Just read THIS article, and boy was it piss poor. To sum it up, the author is lauding Men's Wearhouse as a one-stop destination for men's suiting. Though it seems like an almost flipping the bird to Dave Mustaine, who I have never heard of but who seems pretty ignorant, the article jumps too quickly onto the Men's Wearhouse bandwagon. I tried reading the whole thing, but I could barely finish, which hasn't happened to me since college when a guy in my class asked me to edit his term paper, and it was so...fucking awful that I had to stop and hand it back to him. This article isn't quite that bad, but it was disturbing enough that it made me sit down and bang out a quick piece before going out on a Friday night. 

This is a stupid picture from the article.

See, things like this upset me. They upset me because I find it particularly aggravating when people follow the lowest common denominator because it is cheap or easy. I could jump straight into a diatribe on how many Americans are intensely hypocritical when it comes to the economics of manufacturing, and how consumers demand a product at the lowest possible cost without regard to its production location, material or method, thereby reinforcing an economic model that flies directly in the face of what most claim to believe in. I could do that. And I still might. But probably not. I’m going to sit on this, let it stew, and come back.  Right now though, I’ll tear this article apart quickly, because it’s Friday night and I’m trying to go out.

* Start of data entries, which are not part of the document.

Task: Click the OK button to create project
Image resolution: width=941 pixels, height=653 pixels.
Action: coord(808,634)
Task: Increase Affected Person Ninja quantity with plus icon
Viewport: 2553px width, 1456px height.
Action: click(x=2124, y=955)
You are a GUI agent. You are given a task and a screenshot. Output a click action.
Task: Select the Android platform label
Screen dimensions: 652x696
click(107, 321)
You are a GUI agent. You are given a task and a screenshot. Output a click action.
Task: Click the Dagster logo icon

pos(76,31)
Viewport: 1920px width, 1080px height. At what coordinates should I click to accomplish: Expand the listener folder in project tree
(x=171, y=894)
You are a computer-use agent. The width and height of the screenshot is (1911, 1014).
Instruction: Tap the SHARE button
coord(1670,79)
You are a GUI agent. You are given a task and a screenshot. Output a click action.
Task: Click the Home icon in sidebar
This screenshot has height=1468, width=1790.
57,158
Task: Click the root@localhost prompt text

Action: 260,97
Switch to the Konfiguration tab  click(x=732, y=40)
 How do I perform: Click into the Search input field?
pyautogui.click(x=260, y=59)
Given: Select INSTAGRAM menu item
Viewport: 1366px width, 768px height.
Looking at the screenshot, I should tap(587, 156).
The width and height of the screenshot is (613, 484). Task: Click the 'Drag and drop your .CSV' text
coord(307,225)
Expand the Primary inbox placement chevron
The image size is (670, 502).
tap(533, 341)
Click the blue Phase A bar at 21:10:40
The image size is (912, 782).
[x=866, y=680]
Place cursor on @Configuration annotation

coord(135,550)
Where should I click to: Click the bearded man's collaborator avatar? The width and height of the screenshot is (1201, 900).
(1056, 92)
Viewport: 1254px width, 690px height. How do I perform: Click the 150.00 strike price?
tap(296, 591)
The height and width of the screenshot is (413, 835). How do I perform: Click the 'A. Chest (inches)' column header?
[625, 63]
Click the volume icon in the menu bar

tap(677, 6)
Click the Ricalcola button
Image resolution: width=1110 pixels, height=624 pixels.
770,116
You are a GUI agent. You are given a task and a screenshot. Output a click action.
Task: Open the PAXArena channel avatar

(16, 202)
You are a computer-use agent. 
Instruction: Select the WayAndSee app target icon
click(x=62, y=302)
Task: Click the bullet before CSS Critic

Men’s Wearhouse is NOT the end-all, be-all of mens suiting in the same way Natural Light isn’t the end-all, be-all of beers. Have you ever had Natty Light? It sucks. It sucks hard. BUT, it’s cheap, right? And you know why it’s cheap? I’m not exactly sure of their production process, but I’m willing to guess it involves using the dregs of what would’ve been Bud Light, canning them, and selling them for $15 a case. 

Natty Light is cheap because it costs next to nothing to make. And because so little is invested in its production, it is shitty (which only further reduces its value).

Men’s Wearhouse is like the Natty Light of the suiting world. Again, I’m not 100% on their production or sales structures (and I’ve got half a mind to get off my ass and research in-depth), but again I’m willing to guess that the suits at Men’s Warehouse cost very little to make. Cheap fabrics, with cheap production methods (I’m looking overseas, East to be specific), lead to a cheap cost. That savings is passed on to YOU, the consumer! So hooorraaaaayyy! Walls of ill-fitting suits! Ties upon ties! $20 pocket squares! (Which, by the way, isn’t a bargain, as higher-quality pocket squares can be found elsewhere for cheaper). 

This author is as in love with Men’s Wearhouse as a suburban mom of 4 is in love with Old Navy. Prices are low. Consumer satisfaction is high (because most people can distinguish good beer from bad beer easier than they can good clothes from bad clothes). And, most of all, it makes shopping easy. One-stop, no muss, no fuss from men, who just hate hate HATE shopping (if we’re to learn anything from most sitcoms). If Ms. West does have a friend who is a fashion designer……..I have nothing nice to say about him, because I can’t see a legitimate designer recommending Men’s Warehouse. But that’s presumptuous of me, and a bit ass-holish. Fuck that Dave Mustaine guy, he seems like he sucks. But so does Men’s Wearhouse.


PEACE OUT,

MD

1 comment:

  1. Men's Warehouse is great if you know absolutely nothing about suits and don't care if you look like shit.